RAID-6 (striping with two independently calculated parity values) is one possible solution to the problem of data integrity exposure during array reconstruction.  With RAID-6, three things (as opposed to two with RAID-5) have to go wrong before data is lost.  This is dramatically more reliable than RAID-5, and still much more efficient than RAID-1.  RAID-6, however, is not a perfect solution.

The problem with RAID-6 is that most implementations are slow.  The additional I/O operations and parity calculations required by RAID-6 pose a significant performance penalty on write operations.  Clever implementations such as Intelligent Write Caching (available in DS8000 R4.2+), or the hybrid WAFL/RAID-DP approach taken by Data ONTAP (available in NetApp FAS and IBM N series arrays) significantly reduce the performance penalty of RAID-6.  In fact, DS8000 Intelligent Write Caching makes RAID-6 arrays on the DS8000 perform almost as well as pre-Intelligent Write Caching RAID-5 arrays.

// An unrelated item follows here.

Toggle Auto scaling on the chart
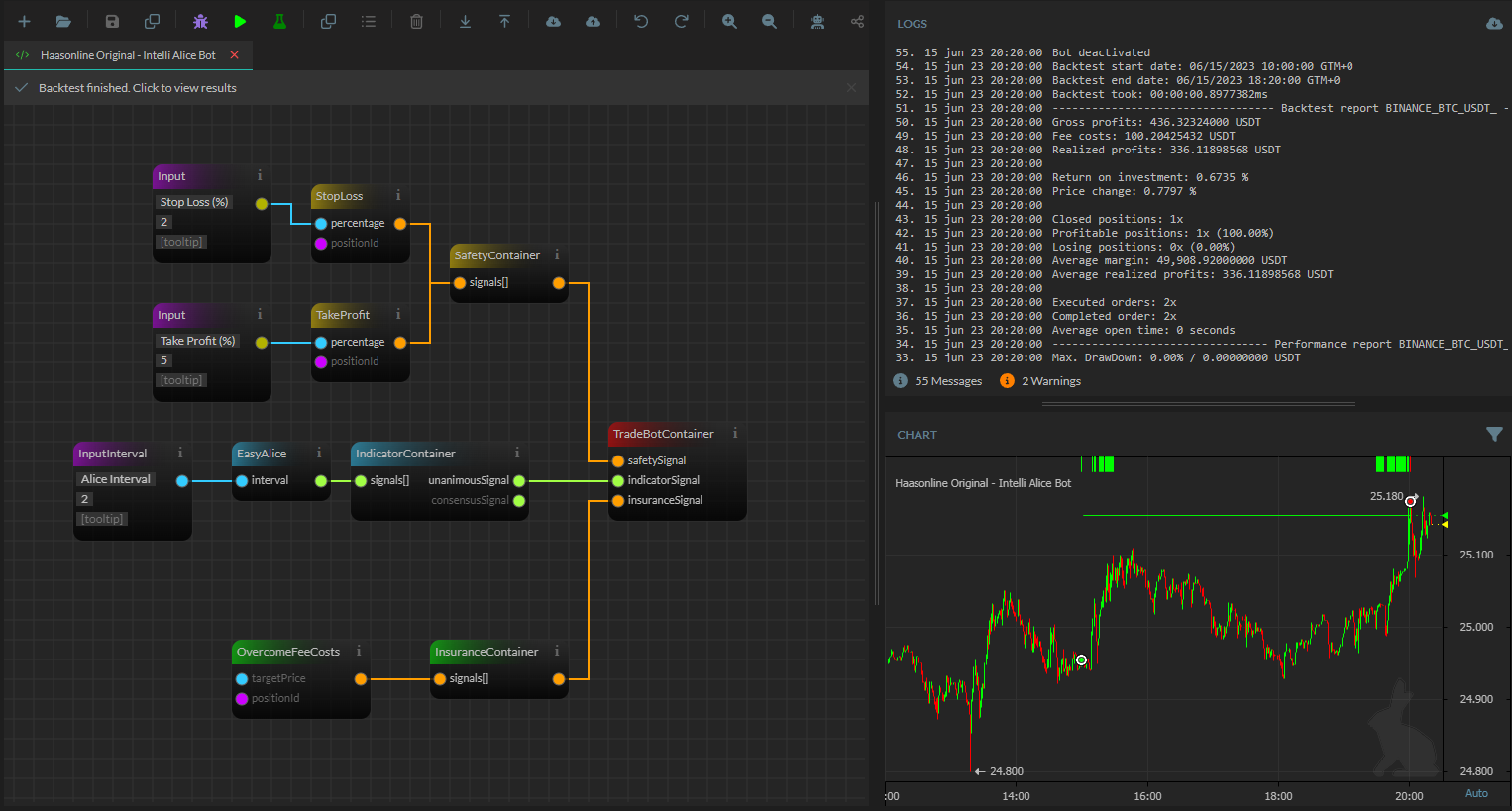 [1476, 792]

So what about XIV?  XIV uses a completely different storage scheme named RAID-X.  RAID-X is a radical re-think of the way we store data in an array.  It is a hybrid of mirroring, massive parallelism, and dynamic balancing of system resources.  RAID-X’s goals are simple: make commodity level hardware perform at enterprise levels, make storage administration dramatically simpler, provide consistent performance in the face of wildly varying I/O requirements, and be able to seamlessly adapt to ever increasing hard drive sizes.

There’s a lot of misinformation about how RAID-X works.  In an attempt to clear matters up, I offer the following.

A fully populated XIV frame contains 15 modules.  Each module contains 12 disk drives, cache, and processor resources.  This gives us a total of 180 disk drives.  Today’s shipping XIVs use 1 TB SATA disk drives, so the raw capacity of the frame is approximately 180 TB.  (In reality, it is a bit smaller since a 1 TB drive doesn’t actually hold 1 TB of data, but that is a topic for another post.)  All data is mirrored internally and some space is set aside for spare capacity and system metadata.  This gives a usable capacity of 79 TB per fully populated XIV frame.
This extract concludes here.